In a new study published by PLOS, experts have found a late rainy season often precedes drought in regions prone to food insecurity. This discovery may provide an early warning to help mitigate food insecurity in Sub-Saharan Africa.
Crop yields are strongly impacted by climate-driven seasonal drought, which is a major contributor to food insecurity. Over the last five years, food insecurity has become an increasing threat to people living in parts of Sub-Saharan Africa. The conditions here can become so desperate that communities have to rely on emergency food assistance.
By identifying the environmental factors that 0lead up to food insecurity, early drought warning systems can be developed. This would support proactive steps that could be taken to prevent threats to people’s lives and livelihoods.
A team of researchers led by Shraddhanand Shukla at UC Santa Barbara theorized that one such early warning signal could be the onset date of the rainy season, which can be calculated from precipitation data.
To investigate, the experts examined the relationship between the onset date, drought conditions, and the risks of food insecurity. The team studied past drought conditions using satellite images of vegetation cover, and analyzed quarterly reports on food insecurity in Sub-Saharan Africa from April 2011 through February 2020.

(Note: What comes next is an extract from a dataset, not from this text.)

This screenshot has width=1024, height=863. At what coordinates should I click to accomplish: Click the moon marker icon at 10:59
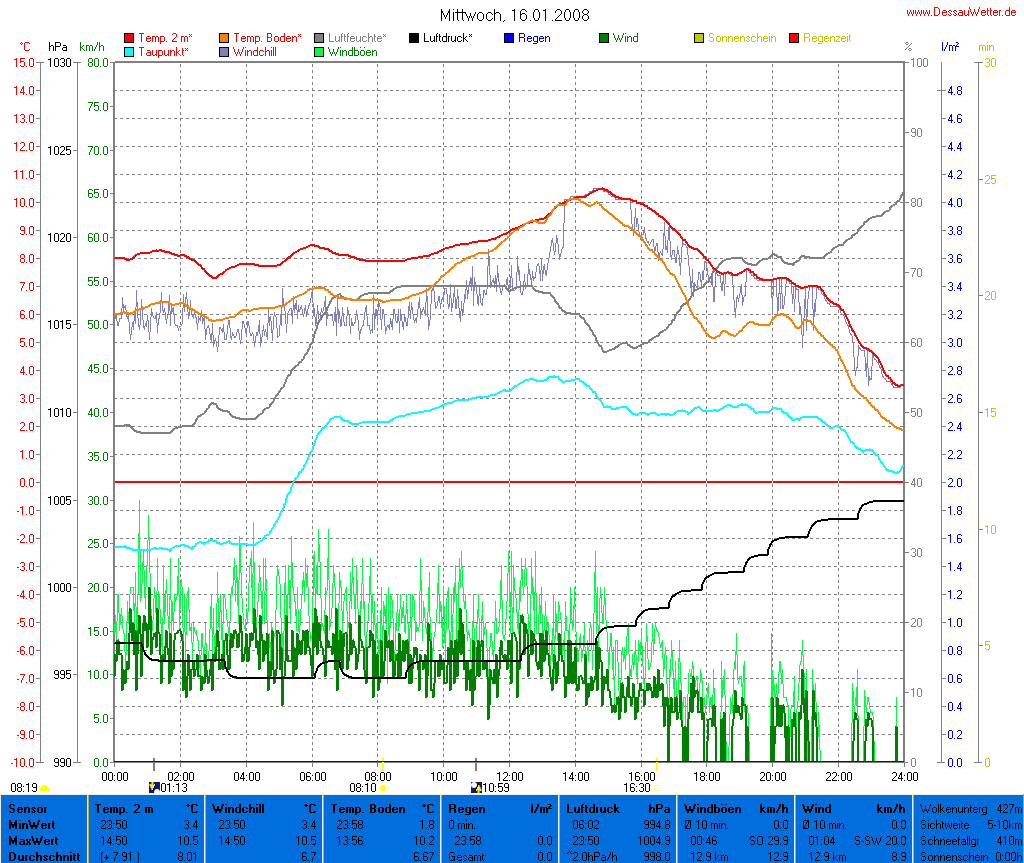(476, 787)
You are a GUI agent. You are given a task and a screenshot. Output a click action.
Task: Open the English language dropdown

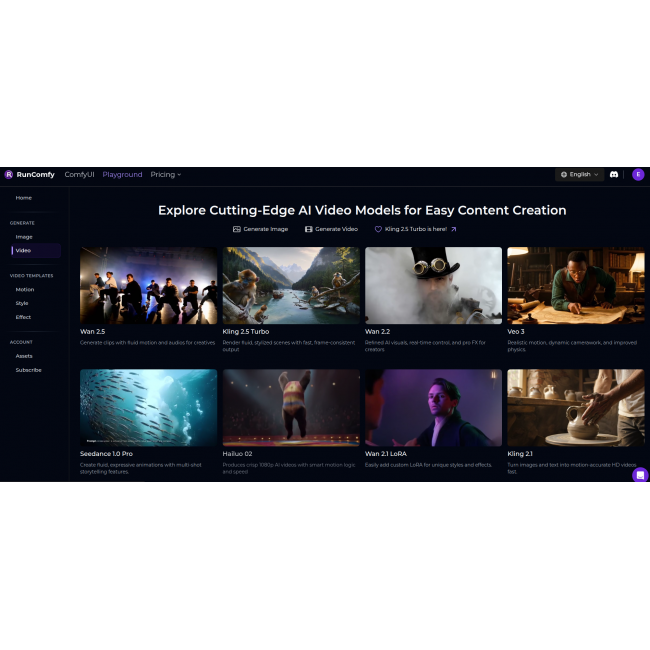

The analysis revealed that a delay of about 10 days from the average onset date of the rainy season was associated with a substantially higher chance of seasonal drought in regions with the highest risk of severe food insecurity. In addition, a 20-day delay coincided with a 50 percent chance of drought in those regions.

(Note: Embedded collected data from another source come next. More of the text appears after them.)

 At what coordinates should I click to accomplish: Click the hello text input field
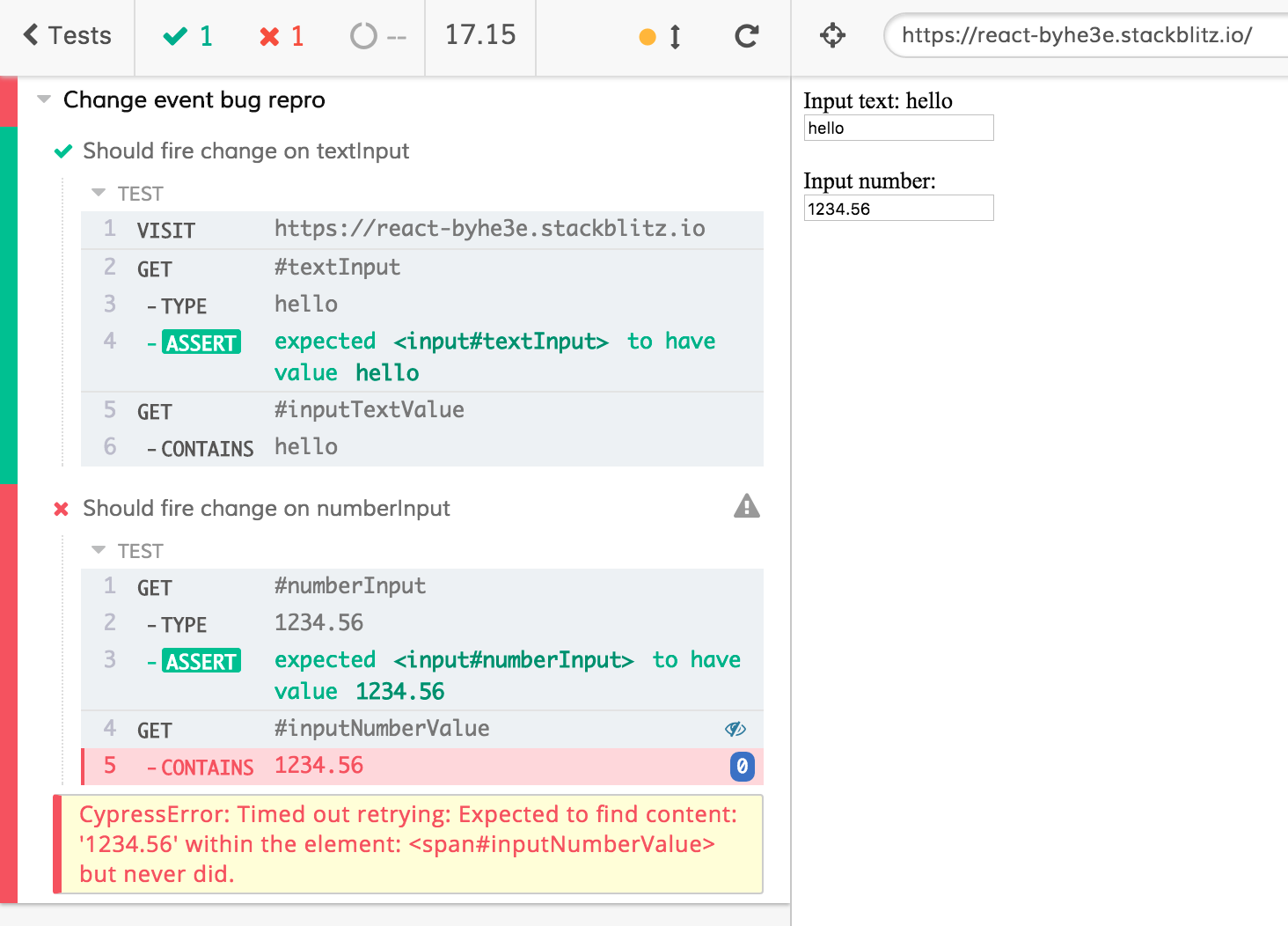tap(897, 128)
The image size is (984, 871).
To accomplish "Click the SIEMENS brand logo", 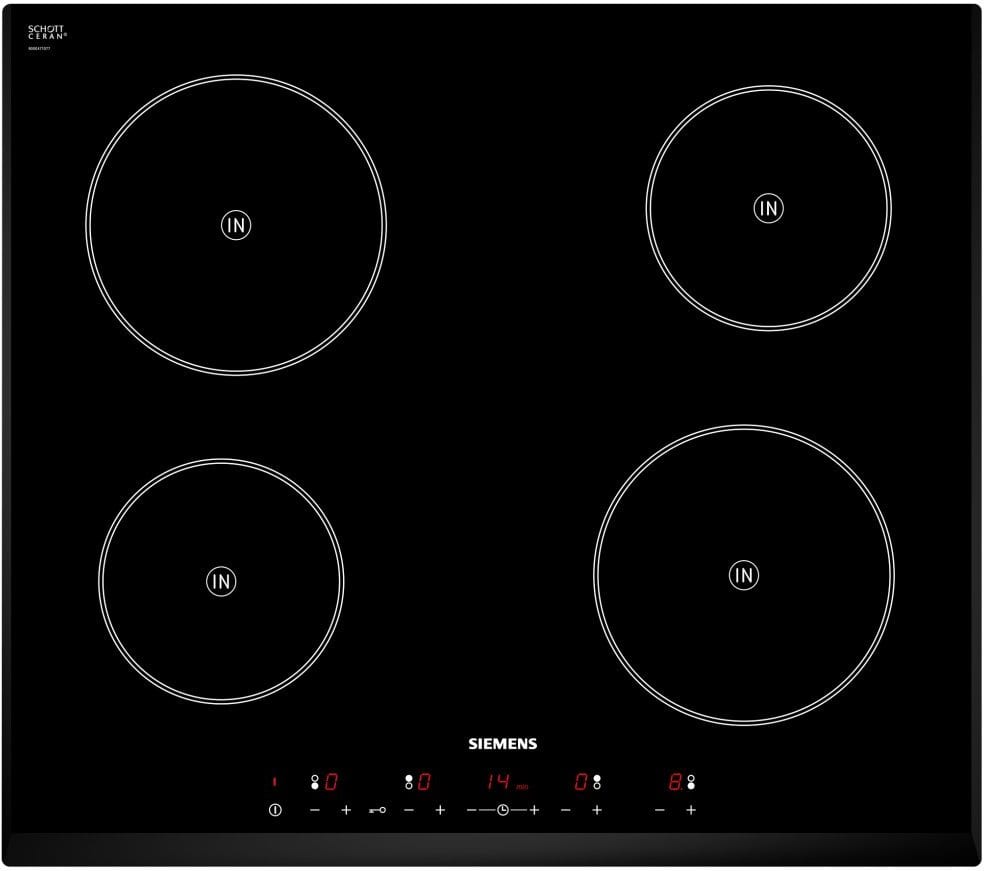I will [503, 744].
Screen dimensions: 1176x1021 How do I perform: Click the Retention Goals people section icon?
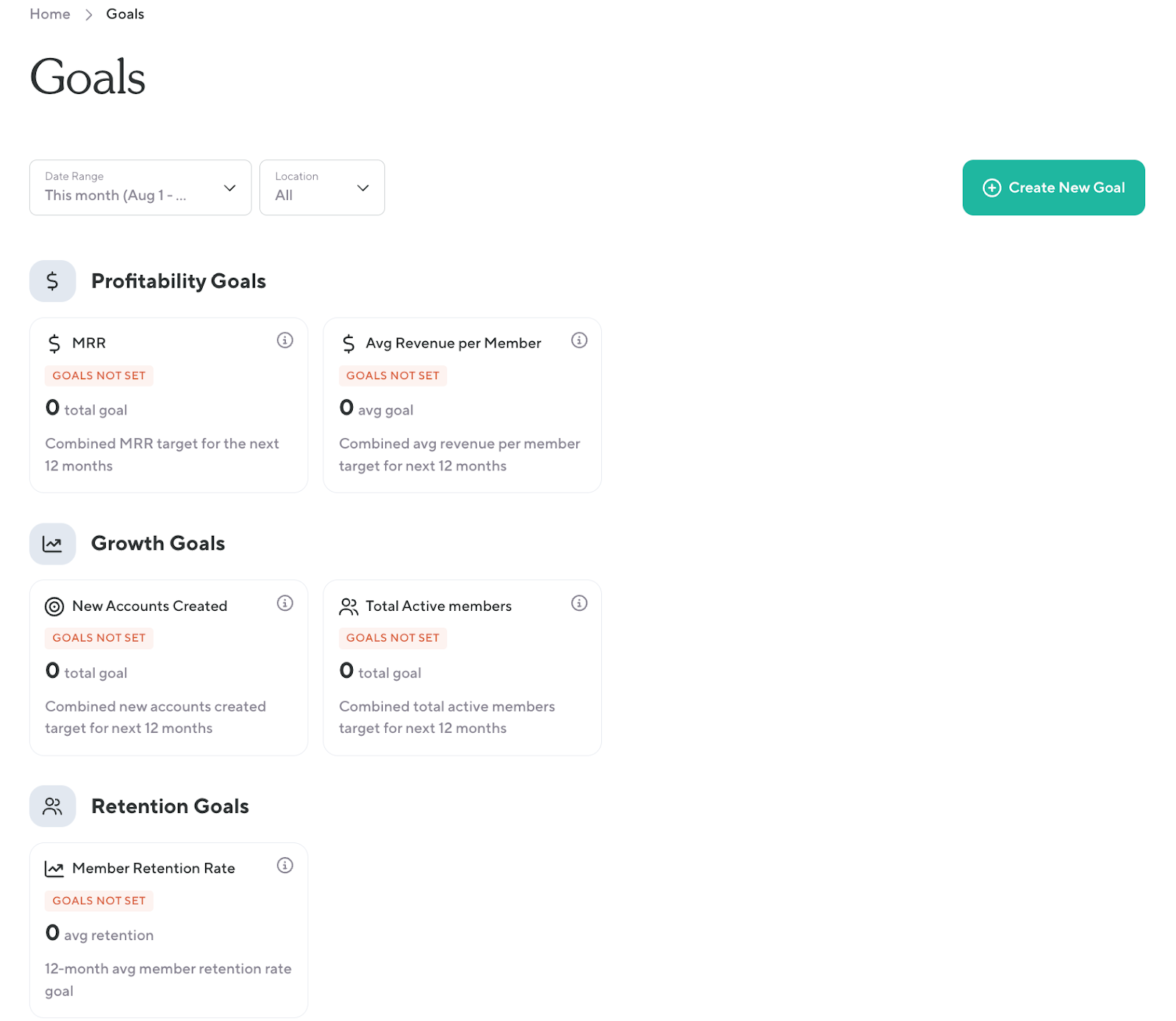point(52,806)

Upon further analysis, the researchers confirmed the predictive relationship between rainy season onset date and drought risk across all of Sub-Saharan Africa, particularly in East Africa.
“Timing of rainfall onset can be tracked using remotely sensed observations and forecasted using climate models, and the results of this study show that it can be a reliable indicator of agricultural droughts, particularly in the most food insecure regions of Sub-Saharan Africa, which makes it a simple yet powerful tool to support effective early warning of food insecurity, thus saving lives and livelihood,” wrote the study authors.
Future research could investigate the relationship between the timing of the rainy season and additional food insecurity indicators, such as crop yields.
The study is published in the journal PLOS ONE.